La magistrate Niroshnee Ramsoondar, siégeant à la division criminelle de la Cour intermédiaire, a dans un jugement qu’elle a rendu la semaine dernière prononcé un verdict de culpabilité à l’encontre d’un homme d’une trentaine d’années, pour avoir eu des relations avec la nièce de sa femme le 24 décembre 2008. Celle-ci devait, le 31 du même mois, atteindre l’âge légal pour qu’une fille puisse coucher avec un homme, c’est-à-dire 16 ans.
L’homme a par conséquent été traduit en Cour, où il a répondu d’une accusation de « having had sexual intercourse with a minor less than 16 », sous l’article 249 (4) du code pénal. Il a répondu non coupable à cette accusation.
Lors du procès, la poursuite avait présenté les faits dans la version suivante : la jeune fille, qui a déclaré qu’elle était encore vierge avant l’incident, est née le 31 décembre 1992, c’est-à-dire qu’elle avait, le jour où le présumé délit a été commis, 15 ans, 11 mois et 3 semaines.
Elle se trouve être la nièce de la femme de l’accusé. Celui-ci habite à quelques mètres du lieu de résidence de la fille. Elle réside, avec son jeune frère, chez leur grand-mère paternelle. Elle se rendait souvent chez l’accusé lorsque sa tante, c’est-à-dire la femme de l’accusé, était présente.
Le 24 décembre 2008, la veille de la Noël, vers 23 heures, elle est allée chez sa tante sans prévenir quiconque. Elle cherchait sa tante mais l’accusé l’a informée qu’elle n’était pas là et qu’elle était allée faire des emplettes. L’accusé lui a dit de regarder la télé en attendant le retour des autres membres de la famille.
La fille s’est retrouvée dans la chambre de l’accusé, où se trouvait le téléviseur, et il ferma la porte parce qu’il y avait l’air conditionné. L’accusé commença à l’attraper, la déshabiller et à avoir des relations non consensuelles avec elle lorsque le portable de la fille sonna pour annoncer un appel entrant. Il s’agissait d’un autre oncle. L’accusé lui lança ses vêtements afin qu’elle puisse se rhabiller rapidement et quitter la maison. Elle devait rencontrer l’oncle en question dans l’allée séparant les deux maisons. Ce dernier la réprimanda et lui demanda ce qui n’allait pas. La fille ne lui répondit pas, préférant rapporter l’incident à sa grand-mère. Vers minuit, les faits ont été rapportés à la police.

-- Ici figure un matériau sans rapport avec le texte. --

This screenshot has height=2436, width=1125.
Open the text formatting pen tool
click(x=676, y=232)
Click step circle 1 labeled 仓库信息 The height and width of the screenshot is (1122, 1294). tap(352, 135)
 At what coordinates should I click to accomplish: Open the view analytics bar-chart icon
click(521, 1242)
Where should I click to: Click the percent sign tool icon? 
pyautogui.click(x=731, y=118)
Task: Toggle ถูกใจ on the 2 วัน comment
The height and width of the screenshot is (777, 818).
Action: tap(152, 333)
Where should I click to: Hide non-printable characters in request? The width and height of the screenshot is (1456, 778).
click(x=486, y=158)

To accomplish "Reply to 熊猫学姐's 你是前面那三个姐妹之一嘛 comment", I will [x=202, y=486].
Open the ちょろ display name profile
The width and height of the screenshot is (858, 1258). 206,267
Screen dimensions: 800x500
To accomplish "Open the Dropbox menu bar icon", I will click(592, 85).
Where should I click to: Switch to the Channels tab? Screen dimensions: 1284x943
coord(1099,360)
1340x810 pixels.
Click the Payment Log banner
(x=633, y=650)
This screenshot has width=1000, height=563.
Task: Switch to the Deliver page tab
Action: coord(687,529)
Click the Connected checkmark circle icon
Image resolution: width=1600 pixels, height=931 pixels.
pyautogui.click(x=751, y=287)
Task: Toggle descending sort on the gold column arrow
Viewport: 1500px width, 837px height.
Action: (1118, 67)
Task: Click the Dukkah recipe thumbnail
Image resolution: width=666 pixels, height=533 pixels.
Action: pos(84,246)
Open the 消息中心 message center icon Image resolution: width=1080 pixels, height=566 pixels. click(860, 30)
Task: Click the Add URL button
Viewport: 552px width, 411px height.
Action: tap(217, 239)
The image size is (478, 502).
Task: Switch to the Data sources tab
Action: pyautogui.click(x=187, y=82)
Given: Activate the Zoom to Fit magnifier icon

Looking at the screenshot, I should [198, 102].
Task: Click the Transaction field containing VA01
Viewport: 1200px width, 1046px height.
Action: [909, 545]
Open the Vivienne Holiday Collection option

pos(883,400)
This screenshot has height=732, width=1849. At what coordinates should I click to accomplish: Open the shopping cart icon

La victime a nié avoir fait une fausse accusation, ou qu’elle s’était retrouvée en pareille situation auparavant. L’oncle qui lui avait téléphoné a confirmé que sa nièce est orpheline de père. Il a expliqué que sa mère, c’est-à-dire la grand-mère de la fille, lui a téléphoné pour lui dire que sa petite-fille ne se trouvait pas à la maison. Quand il l’a trouvée, elle sanglotait et était ébouriffée, a-t-il ajouté.
Le médecin légiste qui l’a examinée le 25 décembre a confirmé dans son rapport que les relations étaient récentes. Même la présence du groupe sanguin de la fille, qui est du groupe A, donc différent de celui de l’accusé, a été décelée sur le matelas du lit de ce dernier.
Dans sa défense, donnée à la police, l’accusé a soutenu que dans le passé, il a déjà eu affaire à un oncle de la fille, ajoutant que l’on ne voulait pas qu’elle épouse un membre de la famille. D’où il a déduit que l’on a voulu le piéger, en venant avec une fausse accusation. De plus, a-t-il soutenu, il pensait que la fille avait 18 ans et non un peu moins de 16 et elle lui aurait fait croire qu’elle était en Form 6 et non en Form 5.
Dans ses conclusions, la magistrate considère que la fille « was a quietly convincing witness who deposed in a concise, direct manner. The Court was indeed very impressed by her and had ample opportunity to carefully observe her and subsequently assess the tenor of her answers given with detachment, calm and unshakable poise. Her testimony has the ring of the truth in it and is devoid of fabrication and manipulation. After due consideration of all the evidence on record including the forensic evidence, this Court finds that X is a witness of truth who has no reason to lie or invent anything and has no hesitation in believing her harrowing version as to the circumstances how Accused callously sexually abused ».
Pour Niroshnee Ramsoondar, l’accusé est donc coupable sous l’accusation d’avoir eu des relations avec une fille de moins de 16 ans.